— begin THE INPUT —

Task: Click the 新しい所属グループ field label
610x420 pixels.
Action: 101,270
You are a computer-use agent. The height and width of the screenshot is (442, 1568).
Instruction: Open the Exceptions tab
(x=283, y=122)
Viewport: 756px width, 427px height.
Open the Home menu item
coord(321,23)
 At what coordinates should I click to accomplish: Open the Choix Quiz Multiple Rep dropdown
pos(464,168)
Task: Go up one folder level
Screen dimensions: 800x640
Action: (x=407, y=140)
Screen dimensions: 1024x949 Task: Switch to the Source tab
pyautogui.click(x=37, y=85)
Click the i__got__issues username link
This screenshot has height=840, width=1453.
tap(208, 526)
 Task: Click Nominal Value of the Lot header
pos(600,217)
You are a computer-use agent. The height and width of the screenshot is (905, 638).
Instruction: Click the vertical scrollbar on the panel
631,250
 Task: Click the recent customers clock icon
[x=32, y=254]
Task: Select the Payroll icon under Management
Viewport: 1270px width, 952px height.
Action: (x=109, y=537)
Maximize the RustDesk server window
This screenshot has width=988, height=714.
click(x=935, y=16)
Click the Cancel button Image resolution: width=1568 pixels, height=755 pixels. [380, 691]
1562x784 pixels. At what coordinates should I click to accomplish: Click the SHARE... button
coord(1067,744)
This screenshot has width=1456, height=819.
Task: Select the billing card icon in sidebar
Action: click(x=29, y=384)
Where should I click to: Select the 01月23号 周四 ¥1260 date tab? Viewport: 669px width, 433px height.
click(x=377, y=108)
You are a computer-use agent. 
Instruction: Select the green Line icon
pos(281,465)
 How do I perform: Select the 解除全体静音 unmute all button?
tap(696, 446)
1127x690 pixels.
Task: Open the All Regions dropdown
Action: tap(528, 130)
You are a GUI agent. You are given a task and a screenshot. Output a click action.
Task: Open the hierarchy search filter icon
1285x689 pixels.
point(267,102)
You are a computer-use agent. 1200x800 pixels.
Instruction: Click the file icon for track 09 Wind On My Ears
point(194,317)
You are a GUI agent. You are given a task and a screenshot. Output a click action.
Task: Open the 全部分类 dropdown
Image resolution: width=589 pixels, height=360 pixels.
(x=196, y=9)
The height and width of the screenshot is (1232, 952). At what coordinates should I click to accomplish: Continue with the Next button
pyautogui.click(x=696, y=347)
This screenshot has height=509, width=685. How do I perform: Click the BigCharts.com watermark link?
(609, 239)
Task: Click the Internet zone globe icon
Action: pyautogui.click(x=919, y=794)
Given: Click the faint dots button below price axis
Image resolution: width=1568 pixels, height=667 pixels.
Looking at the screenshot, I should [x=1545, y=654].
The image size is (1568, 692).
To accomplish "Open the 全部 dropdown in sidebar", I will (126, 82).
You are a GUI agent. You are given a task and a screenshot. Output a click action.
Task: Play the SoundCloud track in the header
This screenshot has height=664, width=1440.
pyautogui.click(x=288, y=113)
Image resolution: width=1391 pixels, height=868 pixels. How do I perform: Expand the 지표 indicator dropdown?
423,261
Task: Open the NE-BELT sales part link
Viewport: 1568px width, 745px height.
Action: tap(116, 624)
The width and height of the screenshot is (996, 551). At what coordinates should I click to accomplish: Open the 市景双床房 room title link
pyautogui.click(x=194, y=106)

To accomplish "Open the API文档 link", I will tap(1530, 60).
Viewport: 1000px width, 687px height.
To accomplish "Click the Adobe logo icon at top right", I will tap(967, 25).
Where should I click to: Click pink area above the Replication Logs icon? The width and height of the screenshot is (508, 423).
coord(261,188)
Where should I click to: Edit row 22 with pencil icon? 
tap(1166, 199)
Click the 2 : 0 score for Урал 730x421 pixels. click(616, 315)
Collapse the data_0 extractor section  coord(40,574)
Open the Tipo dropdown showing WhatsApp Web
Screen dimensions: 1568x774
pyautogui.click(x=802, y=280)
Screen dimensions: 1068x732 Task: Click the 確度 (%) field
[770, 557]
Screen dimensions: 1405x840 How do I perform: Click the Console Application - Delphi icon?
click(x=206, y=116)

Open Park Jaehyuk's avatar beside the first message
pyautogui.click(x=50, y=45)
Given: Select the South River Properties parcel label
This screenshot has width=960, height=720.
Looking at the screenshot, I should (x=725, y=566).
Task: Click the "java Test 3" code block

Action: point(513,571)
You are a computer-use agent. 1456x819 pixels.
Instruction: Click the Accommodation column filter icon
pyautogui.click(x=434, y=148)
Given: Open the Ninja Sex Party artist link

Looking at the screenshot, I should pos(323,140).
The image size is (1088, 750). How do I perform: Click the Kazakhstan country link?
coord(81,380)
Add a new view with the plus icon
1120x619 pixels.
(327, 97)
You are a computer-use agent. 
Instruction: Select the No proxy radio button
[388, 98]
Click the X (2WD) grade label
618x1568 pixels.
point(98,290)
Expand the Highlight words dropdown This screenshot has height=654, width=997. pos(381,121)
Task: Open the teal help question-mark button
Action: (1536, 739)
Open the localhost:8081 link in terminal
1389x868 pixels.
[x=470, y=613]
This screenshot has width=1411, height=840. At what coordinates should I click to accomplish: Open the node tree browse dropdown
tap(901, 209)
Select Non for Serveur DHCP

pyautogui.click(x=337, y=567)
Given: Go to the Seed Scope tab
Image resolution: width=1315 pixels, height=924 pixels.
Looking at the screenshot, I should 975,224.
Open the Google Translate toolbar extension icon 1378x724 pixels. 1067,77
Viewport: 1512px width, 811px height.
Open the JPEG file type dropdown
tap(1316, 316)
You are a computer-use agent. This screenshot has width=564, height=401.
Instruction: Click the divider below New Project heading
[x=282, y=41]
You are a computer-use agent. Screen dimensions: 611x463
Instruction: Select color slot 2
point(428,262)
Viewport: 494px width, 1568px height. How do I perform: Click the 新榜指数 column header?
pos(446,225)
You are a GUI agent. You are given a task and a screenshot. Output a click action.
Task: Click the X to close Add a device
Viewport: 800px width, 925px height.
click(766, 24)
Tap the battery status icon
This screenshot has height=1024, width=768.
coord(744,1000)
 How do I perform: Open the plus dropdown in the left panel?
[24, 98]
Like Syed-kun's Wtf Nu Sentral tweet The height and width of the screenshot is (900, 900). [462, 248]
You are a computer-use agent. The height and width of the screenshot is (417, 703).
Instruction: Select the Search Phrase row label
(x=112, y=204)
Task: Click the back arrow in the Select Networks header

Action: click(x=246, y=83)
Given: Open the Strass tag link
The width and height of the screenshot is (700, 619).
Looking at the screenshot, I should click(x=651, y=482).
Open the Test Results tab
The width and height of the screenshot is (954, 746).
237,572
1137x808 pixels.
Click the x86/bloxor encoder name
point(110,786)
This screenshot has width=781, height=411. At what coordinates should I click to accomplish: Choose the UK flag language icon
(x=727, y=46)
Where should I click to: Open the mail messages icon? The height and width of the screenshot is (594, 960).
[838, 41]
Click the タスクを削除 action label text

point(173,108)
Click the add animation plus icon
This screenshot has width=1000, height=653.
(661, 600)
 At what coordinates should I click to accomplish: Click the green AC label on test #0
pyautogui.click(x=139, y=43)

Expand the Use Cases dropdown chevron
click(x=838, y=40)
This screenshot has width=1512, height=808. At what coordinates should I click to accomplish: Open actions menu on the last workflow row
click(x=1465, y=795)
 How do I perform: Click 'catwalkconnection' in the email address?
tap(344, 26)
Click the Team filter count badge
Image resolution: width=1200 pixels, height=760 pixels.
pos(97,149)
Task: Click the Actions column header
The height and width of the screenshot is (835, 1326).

— end THE INPUT —

Turn these lines into a JSON list of strings, one string per line, leaving out blank lines.

[
  "Task: Click the 新しい所属グループ field label",
  "610x420 pixels.",
  "Action: 101,270",
  "You are a computer-use agent. The height and width of the screenshot is (442, 1568).",
  "Instruction: Open the Exceptions tab",
  "(x=283, y=122)",
  "Viewport: 756px width, 427px height.",
  "Open the Home menu item",
  "coord(321,23)",
  " At what coordinates should I click to accomplish: Open the Choix Quiz Multiple Rep dropdown",
  "pos(464,168)",
  "Task: Go up one folder level",
  "Screen dimensions: 800x640",
  "Action: (x=407, y=140)",
  "Screen dimensions: 1024x949 Task: Switch to the Source tab",
  "pyautogui.click(x=37, y=85)",
  "Click the i__got__issues username link",
  "This screenshot has height=840, width=1453.",
  "tap(208, 526)",
  " Task: Click Nominal Value of the Lot header",
  "pos(600,217)",
  "You are a computer-use agent. The height and width of the screenshot is (905, 638).",
  "Instruction: Click the vertical scrollbar on the panel",
  "631,250",
  " Task: Click the recent customers clock icon",
  "[x=32, y=254]",
  "Task: Select the Payroll icon under Management",
  "Viewport: 1270px width, 952px height.",
  "Action: (x=109, y=537)",
  "Maximize the RustDesk server window",
  "This screenshot has width=988, height=714.",
  "click(x=935, y=16)",
  "Click the Cancel button Image resolution: width=1568 pixels, height=755 pixels. [380, 691]",
  "1562x784 pixels. At what coordinates should I click to accomplish: Click the SHARE... button",
  "coord(1067,744)",
  "This screenshot has width=1456, height=819.",
  "Task: Select the billing card icon in sidebar",
  "Action: click(x=29, y=384)",
  "Where should I click to: Select the 01月23号 周四 ¥1260 date tab? Viewport: 669px width, 433px height.",
  "click(x=377, y=108)",
  "You are a computer-use agent. ",
  "Instruction: Select the green Line icon",
  "pos(281,465)",
  " How do I perform: Select the 解除全体静音 unmute all button?",
  "tap(696, 446)",
  "1127x690 pixels.",
  "Task: Open the All Regions dropdown",
  "Action: tap(528, 130)",
  "You are a GUI agent. You are given a task and a screenshot. Output a click action.",
  "Task: Open the hierarchy search filter icon",
  "1285x689 pixels.",
  "point(267,102)",
  "You are a computer-use agent. 1200x800 pixels.",
  "Instruction: Click the file icon for track 09 Wind On My Ears",
  "point(194,317)",
  "You are a GUI agent. You are given a task and a screenshot. Output a click action.",
  "Task: Open the 全部分类 dropdown",
  "Image resolution: width=589 pixels, height=360 pixels.",
  "(x=196, y=9)",
  "The height and width of the screenshot is (1232, 952). At what coordinates should I click to accomplish: Continue with the Next button",
  "pyautogui.click(x=696, y=347)",
  "This screenshot has height=509, width=685. How do I perform: Click the BigCharts.com watermark link?",
  "(609, 239)",
  "Task: Click the Internet zone globe icon",
  "Action: pyautogui.click(x=919, y=794)",
  "Given: Click the faint dots button below price axis",
  "Image resolution: width=1568 pixels, height=667 pixels.",
  "Looking at the screenshot, I should [x=1545, y=654].",
  "The image size is (1568, 692).",
  "To accomplish \"Open the 全部 dropdown in sidebar\", I will (126, 82).",
  "You are a GUI agent. You are given a task and a screenshot. Output a click action.",
  "Task: Play the SoundCloud track in the header",
  "This screenshot has height=664, width=1440.",
  "pyautogui.click(x=288, y=113)",
  "Image resolution: width=1391 pixels, height=868 pixels. How do I perform: Expand the 지표 indicator dropdown?",
  "423,261",
  "Task: Open the NE-BELT sales part link",
  "Viewport: 1568px width, 745px height.",
  "Action: tap(116, 624)",
  "The width and height of the screenshot is (996, 551). At what coordinates should I click to accomplish: Open the 市景双床房 room title link",
  "pyautogui.click(x=194, y=106)",
  "To accomplish \"Open the API文档 link\", I will tap(1530, 60).",
  "Viewport: 1000px width, 687px height.",
  "To accomplish \"Click the Adobe logo icon at top right\", I will tap(967, 25).",
  "Where should I click to: Click pink area above the Replication Logs icon? The width and height of the screenshot is (508, 423).",
  "coord(261,188)",
  "Where should I click to: Edit row 22 with pencil icon? ",
  "tap(1166, 199)",
  "Click the 2 : 0 score for Урал 730x421 pixels. click(616, 315)",
  "Collapse the data_0 extractor section  coord(40,574)",
  "Open the Tipo dropdown showing WhatsApp Web",
  "Screen dimensions: 1568x774",
  "pyautogui.click(x=802, y=280)",
  "Screen dimensions: 1068x732 Task: Click the 確度 (%) field",
  "[770, 557]",
  "Screen dimensions: 1405x840 How do I perform: Click the Console Application - Delphi icon?",
  "click(x=206, y=116)",
  "Open Park Jaehyuk's avatar beside the first message",
  "pyautogui.click(x=50, y=45)",
  "Given: Select the South River Properties parcel label",
  "This screenshot has width=960, height=720.",
  "Looking at the screenshot, I should (x=725, y=566).",
  "Task: Click the \"java Test 3\" code block",
  "Action: point(513,571)",
  "You are a computer-use agent. 1456x819 pixels.",
  "Instruction: Click the Accommodation column filter icon",
  "pyautogui.click(x=434, y=148)",
  "Given: Open the Ninja Sex Party artist link",
  "Looking at the screenshot, I should pos(323,140).",
  "The image size is (1088, 750). How do I perform: Click the Kazakhstan country link?",
  "coord(81,380)",
  "Add a new view with the plus icon",
  "1120x619 pixels.",
  "(327, 97)",
  "You are a computer-use agent. ",
  "Instruction: Select the No proxy radio button",
  "[388, 98]",
  "Click the X (2WD) grade label",
  "618x1568 pixels.",
  "point(98,290)",
  "Expand the Highlight words dropdown This screenshot has height=654, width=997. pos(381,121)",
  "Task: Open the teal help question-mark button",
  "Action: (1536, 739)",
  "Open the localhost:8081 link in terminal",
  "1389x868 pixels.",
  "[x=470, y=613]",
  "This screenshot has width=1411, height=840. At what coordinates should I click to accomplish: Open the node tree browse dropdown",
  "tap(901, 209)",
  "Select Non for Serveur DHCP",
  "pyautogui.click(x=337, y=567)",
  "Given: Go to the Seed Scope tab",
  "Image resolution: width=1315 pixels, height=924 pixels.",
  "Looking at the screenshot, I should 975,224.",
  "Open the Google Translate toolbar extension icon 1378x724 pixels. 1067,77",
  "Viewport: 1512px width, 811px height.",
  "Open the JPEG file type dropdown",
  "tap(1316, 316)",
  "You are a computer-use agent. This screenshot has width=564, height=401.",
  "Instruction: Click the divider below New Project heading",
  "[x=282, y=41]",
  "You are a computer-use agent. Screen dimensions: 611x463",
  "Instruction: Select color slot 2",
  "point(428,262)",
  "Viewport: 494px width, 1568px height. How do I perform: Click the 新榜指数 column header?",
  "pos(446,225)",
  "You are a GUI agent. You are given a task and a screenshot. Output a click action.",
  "Task: Click the X to close Add a device",
  "Viewport: 800px width, 925px height.",
  "click(766, 24)",
  "Tap the battery status icon",
  "This screenshot has height=1024, width=768.",
  "coord(744,1000)",
  " How do I perform: Open the plus dropdown in the left panel?",
  "[24, 98]",
  "Like Syed-kun's Wtf Nu Sentral tweet The height and width of the screenshot is (900, 900). [462, 248]",
  "You are a computer-use agent. The height and width of the screenshot is (417, 703).",
  "Instruction: Select the Search Phrase row label",
  "(x=112, y=204)",
  "Task: Click the back arrow in the Select Networks header",
  "Action: click(x=246, y=83)",
  "Given: Open the Strass tag link",
  "The width and height of the screenshot is (700, 619).",
  "Looking at the screenshot, I should click(x=651, y=482).",
  "Open the Test Results tab",
  "The width and height of the screenshot is (954, 746).",
  "237,572",
  "1137x808 pixels.",
  "Click the x86/bloxor encoder name",
  "point(110,786)",
  "This screenshot has width=781, height=411. At what coordinates should I click to accomplish: Choose the UK flag language icon",
  "(x=727, y=46)",
  "Where should I click to: Open the mail messages icon? The height and width of the screenshot is (594, 960).",
  "[838, 41]",
  "Click the タスクを削除 action label text",
  "point(173,108)",
  "Click the add animation plus icon",
  "This screenshot has width=1000, height=653.",
  "(661, 600)",
  " At what coordinates should I click to accomplish: Click the green AC label on test #0",
  "pyautogui.click(x=139, y=43)",
  "Expand the Use Cases dropdown chevron",
  "click(x=838, y=40)",
  "This screenshot has width=1512, height=808. At what coordinates should I click to accomplish: Open actions menu on the last workflow row",
  "click(x=1465, y=795)",
  " How do I perform: Click 'catwalkconnection' in the email address?",
  "tap(344, 26)",
  "Click the Team filter count badge",
  "Image resolution: width=1200 pixels, height=760 pixels.",
  "pos(97,149)",
  "Task: Click the Actions column header",
  "The height and width of the screenshot is (835, 1326)."
]